Job details
Posted Date
Today
Expire Date
May, 30
Category
Assessment/evaluation/audit
Location
Hargeisa
Type
Full Time
Salary
---
Education
Degree
Experience
1 - 2 years
Job description
Job Description
Job Title: Internal Audit Officer – Claims & Customer Care
Department: Internal Audit
Location: Amanah Insurance
Reports To: CEO
Job Summary
The Internal Audit Officer – Claims & Customer Care supports the review of medical claims and customer care operations to strengthen compliance, internal controls, service quality, and operational efficiency. The role helps assess whether claims and customer service activities are processed accurately, consistently, and in line with policy terms, internal procedures, and service standards. The position also supports the identification of fraud risks, service gaps, control weaknesses, and opportunities for process improvement.
Duties and Responsibilities
- Review pre-authorization and post-authorization claims to ensure compliance with policy benefits, exclusions, limits, and underwriting terms.
- Examine provider invoices, supporting documents, and agreed tariffs to identify overpayments, duplicate claims, billing errors, and claims leakage.
- Support audits of hospitals, pharmacies, laboratories, and other service providers to assess compliance with contracts, service standards, and billing practices.
- Review customer inquiries, complaints, and pre-authorization cases to assess adherence to service standards, turnaround times, and escalation procedures.
- Evaluate the effectiveness of internal controls, approval processes, documentation standards, and compliance with internal policies and procedures.

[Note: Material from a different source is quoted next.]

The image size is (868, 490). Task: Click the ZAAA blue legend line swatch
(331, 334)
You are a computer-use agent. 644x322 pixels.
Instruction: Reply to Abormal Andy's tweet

- Assist in identifying suspicious claims, unusual utilization patterns, provider abuse, and other fraud indicators, and escalate concerns appropriately.
Skills and qualifications
Person Specification Education
- Bachelor’s degree in medicine, Nursing, Pharmacy, Public Health, Health Administration, or a related field.
- Training or practical knowledge in Microsoft Excel and basic data analysis is required.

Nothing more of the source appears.